B. DES RISQUES IMPORTANTS POUR LE DÉVELOPPEMENT INDUSTRIEL EUROPÉEN
1. La question des exclusions du régime de responsabilité sans faute
a) L'exclusion des activités qui ont fait l'objet d'une autorisation
Quoiqu'elle ait été proposée par le Commission européenne, le Parlement européen a supprimé l'exclusion des dommages environnementaux survenus dans le cadre d'une activité qui aurait fait l'objet d'une autorisation. Il a, en contrepartie, prévu que cette autorisation pouvait constituer une circonstance atténuante (notion juridique qui se révèle, en la matière, impropre car elle relève du droit pénal) au moment de la détermination de la responsabilité et du montant de la réparation.
Votre commission demande le maintien de cette exclusion , sous réserve que l'opérateur titulaire de l'autorisation se soit conformé aux prescriptions liées à l'autorisation qui lui a été délivrée.
En effet, l'autorisation donnée par l'administration est le résultat d'une procédure longue qui implique nécessairement une évaluation de l'activité . En France, les installations classées doivent réaliser une étude d'impact sur l'environnement et, pour les plus dangereuses d'entre elles, une étude de dangers.
Si l'administration accorde le permis à l'exploitant, c'est qu'elle considère que les conséquences environnementales résultant de l'activité sont acceptables . Il est d'ailleurs important de noter que le permis soumet l'exercice de l'activité au respect de certaines conditions. Dans le cas de la présente proposition de directive, l'exclusion ne pourrait être applicable qu'à condition que l'exploitant ait respecté ces limitations.
Au contraire, la mise en cause de l'opérateur en l'absence de faute reviendrait à fragiliser l'évaluation de l'impact et son caractère acceptable. Cela ferait peser des risques excessifs sur l'opérateur et menacerait la sécurité juridique dont ce dernier doit pouvoir bénéficier pour exercer ses activités.
Enfin, un permis est toujours délivré sous réserve du droit à réparation des tiers, notamment en cas d'accident affectant les biens et les personnes, auquel l'exclusion ne porte pas atteinte.
b) L'exclusion des activités jugées non néfastes compte tenu des connaissances scientifiques et techniques
De la même manière, le Parlement européen a rejeté l'exclusion du régime de responsabilité sans faute pour les émissions ou activités qui n'étaient pas considérées comme néfastes, compte tenu de l'état des connaissances scientifiques et techniques au moment de leur occurrence.

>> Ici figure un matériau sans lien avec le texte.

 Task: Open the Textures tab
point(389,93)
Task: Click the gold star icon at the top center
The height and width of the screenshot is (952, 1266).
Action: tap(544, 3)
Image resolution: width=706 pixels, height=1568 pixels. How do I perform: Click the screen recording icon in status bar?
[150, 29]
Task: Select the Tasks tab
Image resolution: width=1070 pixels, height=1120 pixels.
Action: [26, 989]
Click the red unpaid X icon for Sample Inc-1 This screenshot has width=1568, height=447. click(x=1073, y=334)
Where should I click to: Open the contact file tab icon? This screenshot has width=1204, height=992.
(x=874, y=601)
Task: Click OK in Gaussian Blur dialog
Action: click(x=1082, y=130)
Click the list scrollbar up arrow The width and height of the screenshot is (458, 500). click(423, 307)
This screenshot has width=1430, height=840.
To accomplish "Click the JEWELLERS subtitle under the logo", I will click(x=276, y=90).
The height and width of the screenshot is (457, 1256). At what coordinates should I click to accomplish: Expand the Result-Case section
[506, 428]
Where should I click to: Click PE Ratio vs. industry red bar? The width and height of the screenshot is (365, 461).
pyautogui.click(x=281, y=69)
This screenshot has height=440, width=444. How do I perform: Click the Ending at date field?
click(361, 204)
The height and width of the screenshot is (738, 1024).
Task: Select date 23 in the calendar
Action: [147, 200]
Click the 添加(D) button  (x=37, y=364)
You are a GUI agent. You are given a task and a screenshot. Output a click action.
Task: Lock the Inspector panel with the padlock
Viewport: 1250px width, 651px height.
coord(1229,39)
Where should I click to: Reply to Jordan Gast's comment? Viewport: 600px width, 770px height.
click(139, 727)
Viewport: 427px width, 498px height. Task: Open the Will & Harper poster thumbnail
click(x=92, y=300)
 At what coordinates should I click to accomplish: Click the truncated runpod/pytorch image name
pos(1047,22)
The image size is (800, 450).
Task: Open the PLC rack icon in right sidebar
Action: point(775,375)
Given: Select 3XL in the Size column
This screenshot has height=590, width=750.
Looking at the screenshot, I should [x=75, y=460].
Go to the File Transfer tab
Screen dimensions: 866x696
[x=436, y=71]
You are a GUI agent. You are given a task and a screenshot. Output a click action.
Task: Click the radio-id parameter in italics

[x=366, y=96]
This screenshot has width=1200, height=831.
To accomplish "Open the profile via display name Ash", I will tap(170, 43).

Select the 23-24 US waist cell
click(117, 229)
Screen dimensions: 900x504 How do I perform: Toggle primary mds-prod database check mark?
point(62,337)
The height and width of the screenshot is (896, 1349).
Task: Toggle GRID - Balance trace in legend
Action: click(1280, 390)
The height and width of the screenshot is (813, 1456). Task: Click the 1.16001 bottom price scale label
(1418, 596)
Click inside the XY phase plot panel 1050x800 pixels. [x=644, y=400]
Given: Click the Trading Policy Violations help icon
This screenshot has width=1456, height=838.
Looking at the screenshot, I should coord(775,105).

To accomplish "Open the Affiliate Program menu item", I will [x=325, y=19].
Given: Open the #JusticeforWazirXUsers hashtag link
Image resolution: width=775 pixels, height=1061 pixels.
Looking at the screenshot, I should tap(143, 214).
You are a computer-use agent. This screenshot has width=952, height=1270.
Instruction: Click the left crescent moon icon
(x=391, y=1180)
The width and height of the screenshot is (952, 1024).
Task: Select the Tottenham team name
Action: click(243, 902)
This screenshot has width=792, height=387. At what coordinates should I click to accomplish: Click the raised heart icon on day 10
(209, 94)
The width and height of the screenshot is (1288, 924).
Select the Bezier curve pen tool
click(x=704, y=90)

Votre commission, pour sa part, demande le maintien de cette exclusion . En effet, il paraît difficilement envisageable d'imposer au niveau communautaire une responsabilité de l'exploitant ou de l'Etat membre pour des risques inconnus scientifiquement au moment des faits.
Votre commission considère qu'une telle disposition aurait pour conséquence de freiner tout progrès scientifique et industriel, du fait des risques, impossibles à prévoir au moment de l'innovation, qui pourraient être liés à ces activités.
2. L'ampleur et la nature de la responsabilité des entreprises
a) Le maintien d'un lien de causalité établi entre le dommage et la réparation
Il est souhaitable que le texte prévoie l'obligation de prouver un lien de causalité strict entre le fait dommageable ou la faute de l'opérateur concerné et le dommage. Cette exigence est indispensable pour que le régime mis en place soit juridiquement satisfaisant et équitable . A défaut, la responsabilité d'un exploitant pourrait être recherchée au seul motif qu'il se trouvait sur le lieu du fait dommageable, même s'il n'est intervenu en aucune manière dans l'occurrence du dommage.
Or, le Parlement européen a introduit un élément de confusion dans ce raisonnement car il a précisé que la directive s'appliquait également aux dommages susceptibles d'être causés par les activités définies en annexe. A nouveau, cette disposition insère une incertitude qui pourrait être préjudiciable à la sécurité juridique des opérateurs.
b) La détermination des responsabilités
La question de la responsabilité solidaire des entreprises est également une source de confusion. Une telle disposition pourrait être d'application délicate car il est difficile de déterminer précisément les parts de responsabilité qui incombent à chaque exploitant, ce qui pourrait susciter d'importants contentieux.
Selon votre commission, il est équitable de rendre chaque exploitant responsable en fonction de sa participation dans la réalisation du préjudice , et non de façon solidaire.